## AML FINAL PROJECT ##
by: Zeheng Wang, Benjamin Hwang

### 1. Word2Vec models:##

#### a) Preprocsesing:



**Import word2vec and libraries needed. Define the training, dev, and test numbers**

In [None]:
import os
import csv
import random
import gensim
import numpy as np
import pandas as pd

num_train = 8000
num_dev = 2000
num_test = 2000
split_idx = list(range(num_train + num_dev))
random.shuffle(split_idx)
word2vec = gensim.models.KeyedVectors.load_word2vec_format("GoogleNews-vectors-negative300.bin.gz", binary=True)
print("Loaded word vectors successfully!")

**Helper functions to help process the descriptions**

In [None]:
def parse_descriptions(data_dir, num_doc):
    docs = []
    for i in range(num_doc):
        path = os.path.join(data_dir, "%d.txt" % i)
        with open(path) as f:
            docs.append(f.read())
    return docs

def doc_to_vec(sentence, word2vec):
    # get list of word vectors in sentence
    word_vecs = [word2vec.get_vector(w) for w in sentence.split() if w in word2vec.vocab]
    # return average
    return np.stack(word_vecs).mean(0)

**Add additional preprocessing to get rid of stop words from descriptions**

In [None]:
#Word preprocessing libraries

import nltk
from nltk.corpus import stopwords
from nltk.stem import *
import string

# Downloads if necessary:

# nltk.download('stopwords')
# nltk.download('wordnet')

def preprocess(docs):
    docs = list(map(lambda a: a.lower(), docs))
    docs = list(map(lambda a: a.translate(str.maketrans('','', string.punctuation)), docs))
    
    stop = stopwords.words('english')
    docs = list(map(lambda x: ' '.join([word for word in x.split() if word not in (stop)]), docs))
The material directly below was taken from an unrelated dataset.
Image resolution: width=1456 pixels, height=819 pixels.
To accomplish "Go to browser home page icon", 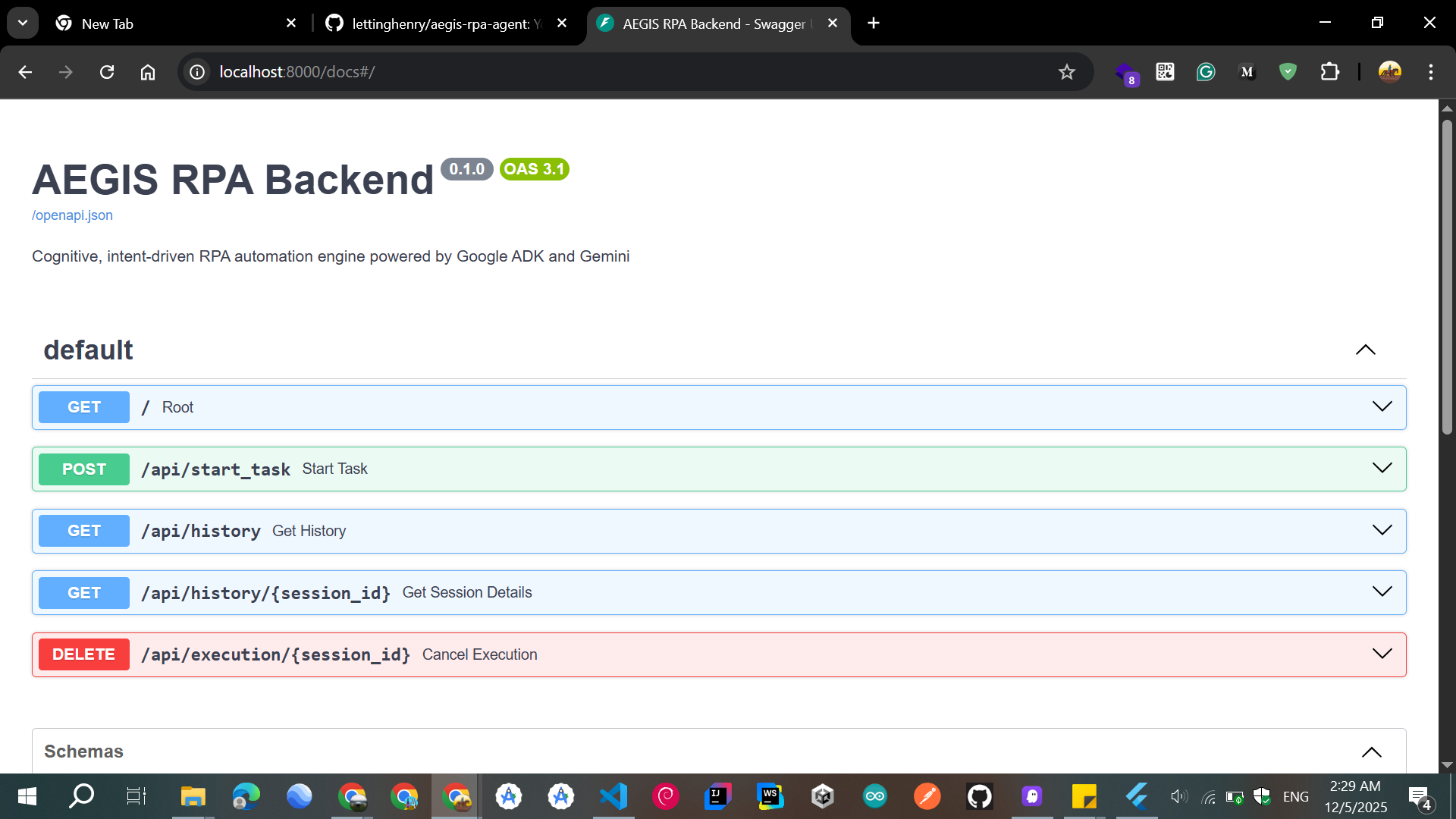I will click(148, 72).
    #Lemmatization of all the words
    lem = WordNetLemmatizer()
    docs = list(map(lambda x: ' '.join([lem.lemmatize(word) for word in x.split()]), docs))
    
    return docs

**Create the initial description features**

In [None]:
# build x matrices

train_dev_desc = preprocess(parse_descriptions("descriptions_train", num_doc=(num_train+num_dev)))
test_desc = preprocess(parse_descriptions("descriptions_test", num_doc=num_test))
x_train_desc = np.array([doc_to_vec(train_dev_desc[i], word2vec) for i in split_idx[:num_train]])
x_dev_desc = np.array([doc_to_vec(train_dev_desc[i], word2vec) for i in split_idx[num_train:]])
x_test_desc = np.array([doc_to_vec(d, word2vec) for d in test_desc])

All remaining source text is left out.